Silken tofu? Opaque ice cubes? Shower jelly from Lush?

When these gelatinous white globs arrived on my dessert platter at the Old Lahaina Luau, I have to say I was a little afraid. Or disgusted. Either way, I thought this Hawaiian sweet could use a little reinventing.

First off, the cold jelly shape had to go. Haupia usually bears more resemblance to a gelatin than a pudding. But I think it looks a bit too much like those jelly candies in the asian supermarket that have funny tastes and scarily unidentifiable ingredients.

Most of the traditional haupia recipes use rather massive does of sugar and cornstarch – sometimes half as much cornstarch as coconut milk! For those of you who have missed the Michael Pollon food revolution, artificially derived corn products don’t do good things for your body. On a purely nutritional level, toning down the gelatinousness is definitely a good thing.

Arrowroot powder, which can be find at Whole Foods and some Trader Joe’s and larger grocers in the spice section, is a much natural option. It has the added benefit of not adding a flavor of its own to your food, and it can make a very effective thickener in much lower doses than cornstarch.

Serve haupia warm or at room temperature so you can really enjoy the coconut flavor. When food is served cold, the flavors are vastly subdued, and this dessert is very subtly flavored.

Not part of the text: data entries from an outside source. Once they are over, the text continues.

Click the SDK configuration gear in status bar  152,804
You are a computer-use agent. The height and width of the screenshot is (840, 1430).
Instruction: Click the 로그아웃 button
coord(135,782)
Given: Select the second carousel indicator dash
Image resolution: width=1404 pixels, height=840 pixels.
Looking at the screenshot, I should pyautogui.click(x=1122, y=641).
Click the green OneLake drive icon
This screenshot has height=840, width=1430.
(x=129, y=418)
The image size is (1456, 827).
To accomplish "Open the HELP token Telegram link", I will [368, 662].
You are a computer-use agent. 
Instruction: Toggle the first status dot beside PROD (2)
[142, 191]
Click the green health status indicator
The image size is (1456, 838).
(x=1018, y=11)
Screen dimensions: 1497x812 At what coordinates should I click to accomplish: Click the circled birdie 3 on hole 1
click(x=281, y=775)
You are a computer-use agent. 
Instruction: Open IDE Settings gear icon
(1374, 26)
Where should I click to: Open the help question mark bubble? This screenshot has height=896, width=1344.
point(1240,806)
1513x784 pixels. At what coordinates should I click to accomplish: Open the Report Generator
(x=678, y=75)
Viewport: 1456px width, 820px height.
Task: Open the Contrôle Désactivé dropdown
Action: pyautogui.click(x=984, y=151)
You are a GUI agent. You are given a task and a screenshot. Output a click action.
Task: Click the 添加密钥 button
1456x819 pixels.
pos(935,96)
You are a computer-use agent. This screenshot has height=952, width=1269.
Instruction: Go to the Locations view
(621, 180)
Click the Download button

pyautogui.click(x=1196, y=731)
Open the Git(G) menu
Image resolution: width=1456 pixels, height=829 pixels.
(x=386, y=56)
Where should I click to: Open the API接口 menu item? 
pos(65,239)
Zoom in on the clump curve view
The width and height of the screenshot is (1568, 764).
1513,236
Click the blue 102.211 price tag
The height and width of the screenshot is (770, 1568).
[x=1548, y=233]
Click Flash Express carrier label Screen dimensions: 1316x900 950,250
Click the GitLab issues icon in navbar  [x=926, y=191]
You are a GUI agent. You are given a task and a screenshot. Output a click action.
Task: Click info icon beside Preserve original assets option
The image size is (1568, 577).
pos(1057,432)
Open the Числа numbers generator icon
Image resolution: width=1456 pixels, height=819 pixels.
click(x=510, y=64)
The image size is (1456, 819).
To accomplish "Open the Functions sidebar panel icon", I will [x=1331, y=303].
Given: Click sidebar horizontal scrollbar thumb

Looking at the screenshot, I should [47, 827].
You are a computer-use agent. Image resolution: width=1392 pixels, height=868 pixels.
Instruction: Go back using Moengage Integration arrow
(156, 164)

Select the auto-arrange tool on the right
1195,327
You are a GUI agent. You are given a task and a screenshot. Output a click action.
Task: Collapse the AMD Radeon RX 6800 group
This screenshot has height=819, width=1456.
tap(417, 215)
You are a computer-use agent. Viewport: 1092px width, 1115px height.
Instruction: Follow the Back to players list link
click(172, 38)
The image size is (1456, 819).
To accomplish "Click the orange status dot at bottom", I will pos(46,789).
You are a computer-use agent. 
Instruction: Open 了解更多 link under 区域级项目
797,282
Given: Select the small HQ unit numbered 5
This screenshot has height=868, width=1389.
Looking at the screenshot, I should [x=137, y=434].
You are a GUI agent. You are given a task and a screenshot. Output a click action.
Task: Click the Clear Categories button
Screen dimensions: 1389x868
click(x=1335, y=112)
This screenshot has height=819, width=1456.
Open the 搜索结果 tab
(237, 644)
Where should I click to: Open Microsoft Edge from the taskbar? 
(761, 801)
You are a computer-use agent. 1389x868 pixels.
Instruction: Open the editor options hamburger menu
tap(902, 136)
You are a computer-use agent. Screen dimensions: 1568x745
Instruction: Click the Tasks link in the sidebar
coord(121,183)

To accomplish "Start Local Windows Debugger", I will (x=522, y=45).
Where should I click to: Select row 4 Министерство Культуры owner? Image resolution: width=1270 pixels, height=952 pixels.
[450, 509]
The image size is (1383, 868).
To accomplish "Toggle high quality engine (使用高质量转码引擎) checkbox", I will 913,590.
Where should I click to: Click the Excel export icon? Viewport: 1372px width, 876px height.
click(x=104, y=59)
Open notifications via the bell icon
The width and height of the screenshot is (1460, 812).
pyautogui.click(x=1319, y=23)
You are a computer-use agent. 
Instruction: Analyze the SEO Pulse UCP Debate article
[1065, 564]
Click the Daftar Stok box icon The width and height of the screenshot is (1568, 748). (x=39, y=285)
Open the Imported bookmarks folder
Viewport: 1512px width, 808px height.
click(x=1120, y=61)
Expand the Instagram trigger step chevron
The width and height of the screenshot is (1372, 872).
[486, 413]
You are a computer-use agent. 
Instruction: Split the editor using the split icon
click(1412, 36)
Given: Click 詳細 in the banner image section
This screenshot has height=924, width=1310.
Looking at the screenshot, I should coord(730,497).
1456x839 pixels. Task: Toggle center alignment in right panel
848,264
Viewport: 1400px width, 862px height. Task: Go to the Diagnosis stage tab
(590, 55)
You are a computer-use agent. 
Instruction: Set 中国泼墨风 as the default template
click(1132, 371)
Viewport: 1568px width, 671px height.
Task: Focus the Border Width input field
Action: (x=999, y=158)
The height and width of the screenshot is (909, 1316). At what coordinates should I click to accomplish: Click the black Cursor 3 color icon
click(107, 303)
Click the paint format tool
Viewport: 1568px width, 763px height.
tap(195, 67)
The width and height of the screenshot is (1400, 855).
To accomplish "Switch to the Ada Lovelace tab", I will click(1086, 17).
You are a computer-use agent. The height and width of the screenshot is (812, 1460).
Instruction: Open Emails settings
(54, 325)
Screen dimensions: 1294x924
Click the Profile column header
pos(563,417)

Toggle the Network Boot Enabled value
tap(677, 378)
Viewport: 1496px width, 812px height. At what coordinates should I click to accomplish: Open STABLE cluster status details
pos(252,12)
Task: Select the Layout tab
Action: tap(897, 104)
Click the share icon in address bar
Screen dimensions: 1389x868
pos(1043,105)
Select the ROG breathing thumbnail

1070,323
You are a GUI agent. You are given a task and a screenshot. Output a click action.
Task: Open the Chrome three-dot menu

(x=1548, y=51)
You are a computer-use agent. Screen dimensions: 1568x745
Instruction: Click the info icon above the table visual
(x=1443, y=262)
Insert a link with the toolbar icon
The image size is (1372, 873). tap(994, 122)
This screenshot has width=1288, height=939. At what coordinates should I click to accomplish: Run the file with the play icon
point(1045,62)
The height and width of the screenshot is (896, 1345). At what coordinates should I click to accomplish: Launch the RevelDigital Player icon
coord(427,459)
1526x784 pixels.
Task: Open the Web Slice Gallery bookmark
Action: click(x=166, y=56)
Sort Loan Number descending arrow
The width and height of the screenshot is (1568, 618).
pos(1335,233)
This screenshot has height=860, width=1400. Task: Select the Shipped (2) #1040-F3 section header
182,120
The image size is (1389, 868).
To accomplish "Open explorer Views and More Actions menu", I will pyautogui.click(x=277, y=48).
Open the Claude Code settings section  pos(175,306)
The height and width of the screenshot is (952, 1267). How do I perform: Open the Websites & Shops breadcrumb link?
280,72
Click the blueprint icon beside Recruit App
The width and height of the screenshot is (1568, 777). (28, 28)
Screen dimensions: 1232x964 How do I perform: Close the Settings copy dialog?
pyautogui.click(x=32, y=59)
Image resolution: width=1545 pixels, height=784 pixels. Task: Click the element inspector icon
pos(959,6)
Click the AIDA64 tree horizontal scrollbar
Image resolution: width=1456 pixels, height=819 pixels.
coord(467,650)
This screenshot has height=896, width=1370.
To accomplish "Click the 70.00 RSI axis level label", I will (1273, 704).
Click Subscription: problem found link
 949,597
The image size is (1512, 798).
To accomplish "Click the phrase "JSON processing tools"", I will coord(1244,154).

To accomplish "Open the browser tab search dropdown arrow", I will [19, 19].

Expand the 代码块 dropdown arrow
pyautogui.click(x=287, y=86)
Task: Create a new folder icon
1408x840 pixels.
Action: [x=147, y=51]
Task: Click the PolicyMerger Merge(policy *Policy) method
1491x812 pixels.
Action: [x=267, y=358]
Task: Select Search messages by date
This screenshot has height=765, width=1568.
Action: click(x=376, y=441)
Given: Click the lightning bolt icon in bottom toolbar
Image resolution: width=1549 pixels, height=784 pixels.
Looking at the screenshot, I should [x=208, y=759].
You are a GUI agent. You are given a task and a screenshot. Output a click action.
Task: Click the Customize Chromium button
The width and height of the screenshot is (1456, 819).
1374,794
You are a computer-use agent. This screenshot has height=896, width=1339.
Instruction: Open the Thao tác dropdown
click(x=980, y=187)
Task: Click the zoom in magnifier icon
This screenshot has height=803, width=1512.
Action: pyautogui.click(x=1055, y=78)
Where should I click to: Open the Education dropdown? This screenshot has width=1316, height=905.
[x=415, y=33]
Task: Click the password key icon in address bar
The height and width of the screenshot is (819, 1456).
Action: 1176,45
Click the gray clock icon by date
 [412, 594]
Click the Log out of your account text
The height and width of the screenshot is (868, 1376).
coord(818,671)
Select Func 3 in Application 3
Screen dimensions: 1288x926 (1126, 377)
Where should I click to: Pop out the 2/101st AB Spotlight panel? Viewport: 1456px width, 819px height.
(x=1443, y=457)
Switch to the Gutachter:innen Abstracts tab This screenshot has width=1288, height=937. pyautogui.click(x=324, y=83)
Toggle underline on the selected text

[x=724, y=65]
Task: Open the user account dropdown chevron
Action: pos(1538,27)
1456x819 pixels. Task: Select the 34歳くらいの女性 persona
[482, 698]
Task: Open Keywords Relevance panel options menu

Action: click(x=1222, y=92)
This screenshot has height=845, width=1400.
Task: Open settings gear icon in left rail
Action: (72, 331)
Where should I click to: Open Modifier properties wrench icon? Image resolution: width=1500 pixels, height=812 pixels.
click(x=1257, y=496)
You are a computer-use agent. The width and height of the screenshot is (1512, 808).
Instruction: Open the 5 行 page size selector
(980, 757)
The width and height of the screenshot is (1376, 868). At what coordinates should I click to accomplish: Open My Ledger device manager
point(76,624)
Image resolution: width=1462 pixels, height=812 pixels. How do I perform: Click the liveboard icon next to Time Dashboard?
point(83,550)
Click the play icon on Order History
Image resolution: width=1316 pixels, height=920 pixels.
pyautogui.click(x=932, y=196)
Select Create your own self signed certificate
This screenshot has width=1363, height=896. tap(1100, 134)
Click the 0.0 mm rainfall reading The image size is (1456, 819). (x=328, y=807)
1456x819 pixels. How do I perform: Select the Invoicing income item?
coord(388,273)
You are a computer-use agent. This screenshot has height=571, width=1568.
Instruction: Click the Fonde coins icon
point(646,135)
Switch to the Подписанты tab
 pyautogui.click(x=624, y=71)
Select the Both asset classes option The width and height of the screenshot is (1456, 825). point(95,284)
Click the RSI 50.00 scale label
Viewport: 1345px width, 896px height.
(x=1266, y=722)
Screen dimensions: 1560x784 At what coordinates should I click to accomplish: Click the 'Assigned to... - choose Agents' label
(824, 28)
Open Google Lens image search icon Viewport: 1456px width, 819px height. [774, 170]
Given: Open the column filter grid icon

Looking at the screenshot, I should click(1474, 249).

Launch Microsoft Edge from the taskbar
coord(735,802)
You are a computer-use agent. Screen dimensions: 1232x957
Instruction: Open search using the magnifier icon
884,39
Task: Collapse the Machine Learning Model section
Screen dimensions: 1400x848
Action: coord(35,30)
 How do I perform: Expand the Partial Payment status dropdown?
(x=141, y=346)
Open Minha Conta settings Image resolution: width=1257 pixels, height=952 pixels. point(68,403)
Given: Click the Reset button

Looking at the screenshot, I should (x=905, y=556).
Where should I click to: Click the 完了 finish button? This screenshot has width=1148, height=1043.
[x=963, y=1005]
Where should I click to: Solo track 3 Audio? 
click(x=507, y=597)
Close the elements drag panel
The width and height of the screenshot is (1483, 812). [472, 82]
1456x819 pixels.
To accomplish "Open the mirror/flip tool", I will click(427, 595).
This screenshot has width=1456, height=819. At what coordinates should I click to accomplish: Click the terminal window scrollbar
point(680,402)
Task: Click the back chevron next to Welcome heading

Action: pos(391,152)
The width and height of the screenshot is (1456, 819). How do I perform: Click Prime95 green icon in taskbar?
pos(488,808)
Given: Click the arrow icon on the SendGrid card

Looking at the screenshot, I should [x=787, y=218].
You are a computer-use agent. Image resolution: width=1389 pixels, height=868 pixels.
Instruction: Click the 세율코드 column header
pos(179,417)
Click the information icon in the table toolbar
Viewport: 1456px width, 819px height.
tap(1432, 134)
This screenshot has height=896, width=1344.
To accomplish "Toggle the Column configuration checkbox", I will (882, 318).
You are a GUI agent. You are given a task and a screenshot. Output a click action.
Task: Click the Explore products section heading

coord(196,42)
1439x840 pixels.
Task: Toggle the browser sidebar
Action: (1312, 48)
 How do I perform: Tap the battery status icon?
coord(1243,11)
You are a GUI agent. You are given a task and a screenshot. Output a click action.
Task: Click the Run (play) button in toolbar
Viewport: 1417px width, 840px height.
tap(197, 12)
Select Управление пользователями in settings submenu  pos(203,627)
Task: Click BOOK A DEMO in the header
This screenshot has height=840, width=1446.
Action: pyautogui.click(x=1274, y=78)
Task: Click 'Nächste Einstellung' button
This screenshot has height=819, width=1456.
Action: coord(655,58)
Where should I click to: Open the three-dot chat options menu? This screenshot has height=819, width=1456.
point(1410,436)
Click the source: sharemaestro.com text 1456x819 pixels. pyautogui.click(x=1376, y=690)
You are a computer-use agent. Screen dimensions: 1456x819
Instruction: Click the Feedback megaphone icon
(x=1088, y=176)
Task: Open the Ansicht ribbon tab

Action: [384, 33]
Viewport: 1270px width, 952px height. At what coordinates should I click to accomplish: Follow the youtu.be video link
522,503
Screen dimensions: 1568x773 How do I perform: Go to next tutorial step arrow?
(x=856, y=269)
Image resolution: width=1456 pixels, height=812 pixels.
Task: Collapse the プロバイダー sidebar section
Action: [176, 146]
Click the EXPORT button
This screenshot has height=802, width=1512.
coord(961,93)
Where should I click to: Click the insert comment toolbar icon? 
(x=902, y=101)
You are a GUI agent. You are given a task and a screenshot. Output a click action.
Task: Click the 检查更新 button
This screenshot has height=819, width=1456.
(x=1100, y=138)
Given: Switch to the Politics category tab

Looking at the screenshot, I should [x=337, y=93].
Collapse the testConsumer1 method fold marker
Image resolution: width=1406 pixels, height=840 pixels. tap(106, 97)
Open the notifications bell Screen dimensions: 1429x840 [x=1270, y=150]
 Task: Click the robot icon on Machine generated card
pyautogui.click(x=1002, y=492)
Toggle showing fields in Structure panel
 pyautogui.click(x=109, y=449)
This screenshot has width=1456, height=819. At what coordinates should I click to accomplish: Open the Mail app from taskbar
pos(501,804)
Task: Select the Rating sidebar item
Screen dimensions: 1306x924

Just be sure not to reheat the haupia too long, as overheating will break down the thickening agents in the arrowroot.

Enjoy! And please let me know if you have any questions.

Serves: 8
Prep time: 5 minutes
Adapted from ‘Ono Kine Grindz


  • two cans of unsweetened coconut milk
  • arrowroot
  • sugar


  1. Set the coconut milk over medium-low heat.
  2. Dissolve one tablespoon of arrowroot powder in a quarter cup of cold water.
  3. Add a quarter cup of sugar to the coconut milk and stir to combine.
  4. Add the arrowroot water to the pudding and stir constantly until the mixture has thickened. This will happen quickly, so be sure to watch the pot.
  5. Remove the pudding from heat as soon as it has thickened and set aside at room temperature until served.